John Wishart was born at 6:15 in the morning of 20 April 1894 at 7 Castle Court in Dundee. He was the eldest of two children of John Wishart, a local butcher, and his wife, Isabella Lennox. In 1901 the family were living at 94 Scouringburn in the parish of Liff & Benvie and at 27 Overgate, Dundee ten years later. After John left school, he worked as a message boy for his father’s butchers shop. Also living on Overgate during this period was a local jute spinner named Agnes Cameron Clark. John and Agnes met and were married on 27 November 1914 in St. Mary Magdalene Church in Dundee. At the time John had been working as a lorry driver and living at 17 Blackness Road but moved in with Agnes at 93 Overgate after the wedding.
John probably enlisted a couple of months later and joined one of the Territorial Battalions of the Black Watch, eventually being sent to France on 10 December 1915. Regrettably John’s service papers have not survived, so it is unknown exactly which battalion he was first sent to join; however, the two likely candidates are the 1/4th (City of Dundee) Battalion or the 1/5th (Angus & Dundee) Battalion. ‘Soldiers Who Died in the Great War’ records that John served with the 4/5th Black Watch – a unit formed on 15 March 1916 through an amalgamation of the two battalions. At the start of the year the two units had formed part of the 51st (Highland) Division, and following the union, were transferred to the 39th Division, who had arrived in France short of a brigade.
During 1916 John likely took part in the battles of Poziéres Ridge (September) and Ancre Heights (October.) At the end of November, he was based on the Ypres Salient where his battalion would spend much of the next thirteen months. Between January and July 1917, John would have been engaged in trench warfare, often in very challenging conditions.

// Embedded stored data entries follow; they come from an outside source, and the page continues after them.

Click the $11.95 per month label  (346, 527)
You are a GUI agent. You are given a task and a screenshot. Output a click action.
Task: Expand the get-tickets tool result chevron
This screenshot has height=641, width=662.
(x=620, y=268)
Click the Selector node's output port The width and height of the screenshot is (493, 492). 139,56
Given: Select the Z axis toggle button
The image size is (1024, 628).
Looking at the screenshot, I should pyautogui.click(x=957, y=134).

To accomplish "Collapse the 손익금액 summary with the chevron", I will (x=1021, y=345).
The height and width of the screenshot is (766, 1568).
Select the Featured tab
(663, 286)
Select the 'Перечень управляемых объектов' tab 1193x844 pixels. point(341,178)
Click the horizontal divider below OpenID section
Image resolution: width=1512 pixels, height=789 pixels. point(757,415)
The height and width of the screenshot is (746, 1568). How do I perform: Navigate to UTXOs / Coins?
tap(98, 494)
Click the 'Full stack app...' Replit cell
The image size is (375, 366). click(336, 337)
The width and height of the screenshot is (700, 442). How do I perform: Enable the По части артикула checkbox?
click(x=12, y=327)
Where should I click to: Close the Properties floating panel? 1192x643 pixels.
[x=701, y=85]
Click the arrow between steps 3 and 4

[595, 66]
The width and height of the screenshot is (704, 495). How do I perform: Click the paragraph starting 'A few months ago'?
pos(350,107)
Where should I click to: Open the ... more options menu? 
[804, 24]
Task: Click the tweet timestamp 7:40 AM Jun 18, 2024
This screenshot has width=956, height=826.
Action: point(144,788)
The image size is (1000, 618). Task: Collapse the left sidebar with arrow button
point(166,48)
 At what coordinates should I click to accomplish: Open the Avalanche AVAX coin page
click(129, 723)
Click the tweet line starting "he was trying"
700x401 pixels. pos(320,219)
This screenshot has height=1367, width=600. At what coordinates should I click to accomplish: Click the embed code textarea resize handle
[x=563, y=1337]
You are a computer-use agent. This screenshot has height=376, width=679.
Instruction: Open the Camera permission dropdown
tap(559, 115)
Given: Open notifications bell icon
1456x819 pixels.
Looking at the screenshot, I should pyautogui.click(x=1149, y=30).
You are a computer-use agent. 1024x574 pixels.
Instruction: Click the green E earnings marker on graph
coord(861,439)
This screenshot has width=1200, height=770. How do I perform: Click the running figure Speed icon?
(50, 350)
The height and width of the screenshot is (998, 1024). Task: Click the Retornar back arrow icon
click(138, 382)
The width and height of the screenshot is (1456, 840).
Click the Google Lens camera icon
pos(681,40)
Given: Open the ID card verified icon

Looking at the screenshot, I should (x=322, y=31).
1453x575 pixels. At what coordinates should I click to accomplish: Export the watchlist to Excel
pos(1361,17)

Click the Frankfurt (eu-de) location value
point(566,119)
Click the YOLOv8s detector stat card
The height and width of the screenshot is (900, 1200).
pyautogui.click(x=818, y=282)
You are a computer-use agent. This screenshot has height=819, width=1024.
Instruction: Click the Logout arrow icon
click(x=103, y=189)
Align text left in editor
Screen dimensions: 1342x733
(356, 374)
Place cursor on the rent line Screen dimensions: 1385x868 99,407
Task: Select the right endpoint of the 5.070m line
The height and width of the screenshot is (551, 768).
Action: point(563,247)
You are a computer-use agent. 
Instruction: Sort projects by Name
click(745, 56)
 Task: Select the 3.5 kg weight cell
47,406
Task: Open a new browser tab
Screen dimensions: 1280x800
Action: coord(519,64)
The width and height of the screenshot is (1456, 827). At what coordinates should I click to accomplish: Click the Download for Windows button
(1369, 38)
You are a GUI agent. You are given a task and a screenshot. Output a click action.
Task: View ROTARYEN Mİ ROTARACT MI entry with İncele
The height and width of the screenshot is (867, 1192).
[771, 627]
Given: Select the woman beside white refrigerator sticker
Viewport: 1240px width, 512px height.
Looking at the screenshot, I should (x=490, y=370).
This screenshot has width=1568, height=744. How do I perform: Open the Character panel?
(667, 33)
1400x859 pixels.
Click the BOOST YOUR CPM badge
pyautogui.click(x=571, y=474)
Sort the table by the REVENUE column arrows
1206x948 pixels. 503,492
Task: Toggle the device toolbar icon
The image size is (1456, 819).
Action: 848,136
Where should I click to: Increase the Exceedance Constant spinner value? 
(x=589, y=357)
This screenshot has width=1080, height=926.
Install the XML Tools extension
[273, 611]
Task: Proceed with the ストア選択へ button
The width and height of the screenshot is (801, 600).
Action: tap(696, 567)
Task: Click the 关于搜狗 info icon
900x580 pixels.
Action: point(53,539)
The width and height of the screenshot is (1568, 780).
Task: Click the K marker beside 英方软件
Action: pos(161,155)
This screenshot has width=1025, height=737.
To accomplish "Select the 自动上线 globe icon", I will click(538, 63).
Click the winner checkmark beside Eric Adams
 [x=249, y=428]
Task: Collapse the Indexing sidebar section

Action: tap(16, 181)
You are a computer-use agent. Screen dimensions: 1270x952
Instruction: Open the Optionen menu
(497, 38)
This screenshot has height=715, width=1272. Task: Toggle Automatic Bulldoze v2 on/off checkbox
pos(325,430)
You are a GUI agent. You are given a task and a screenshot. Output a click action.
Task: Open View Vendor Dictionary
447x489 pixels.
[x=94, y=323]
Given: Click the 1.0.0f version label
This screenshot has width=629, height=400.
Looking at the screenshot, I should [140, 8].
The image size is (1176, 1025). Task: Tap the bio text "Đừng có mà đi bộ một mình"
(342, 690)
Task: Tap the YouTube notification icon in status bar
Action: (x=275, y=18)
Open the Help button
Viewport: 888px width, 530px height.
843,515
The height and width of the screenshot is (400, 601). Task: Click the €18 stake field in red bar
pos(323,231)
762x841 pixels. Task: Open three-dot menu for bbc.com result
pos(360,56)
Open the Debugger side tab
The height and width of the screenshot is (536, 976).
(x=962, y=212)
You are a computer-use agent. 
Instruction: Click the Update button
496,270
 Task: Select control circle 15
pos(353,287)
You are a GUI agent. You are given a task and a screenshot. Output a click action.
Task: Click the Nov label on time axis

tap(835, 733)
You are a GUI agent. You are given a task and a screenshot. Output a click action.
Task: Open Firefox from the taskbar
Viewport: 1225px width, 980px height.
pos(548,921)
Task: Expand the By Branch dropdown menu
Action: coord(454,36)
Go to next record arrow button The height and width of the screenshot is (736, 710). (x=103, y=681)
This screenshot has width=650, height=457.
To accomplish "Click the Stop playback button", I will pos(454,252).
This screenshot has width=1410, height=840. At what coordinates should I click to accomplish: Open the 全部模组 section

Towards the end of July, a campaign that would become known as the Third Battle of Ypres (Passchendaele) was at an advanced stage of planning, the primary objective of which was to drive the Germans from the high ground overlooking the town and widen the salient. The offensive began at 3:50 am on 31 July. John’s unit formed the left of the 118th Brigade and was tasked with taking a well-fortified enemy position behind a small river known as the Steenbeek. The battalion started their advance about ten o’clock and made it across to their objective with only a few casualties. On the right the Cheshire Regiment had taken St. Julien, however the centre, which was a battalion of the Hertfordshire Regiment, had been heavily hit to the extent that they had been almost obliterated – exposing the left flank of the Cheshires, and right flank of the Highlanders. The result of this was that the Black Watch was forced to pull back to the river, and in doing so were severely hit by both enemy artillery and machine-gun fire.
It seems probable that John was killed during this period. His body was never recovered, or later identified, and he is commemorated on the Ypres (Menin Gate) Memorial (Panel 37.) He is also recorded in the Dundee Roll of Honour.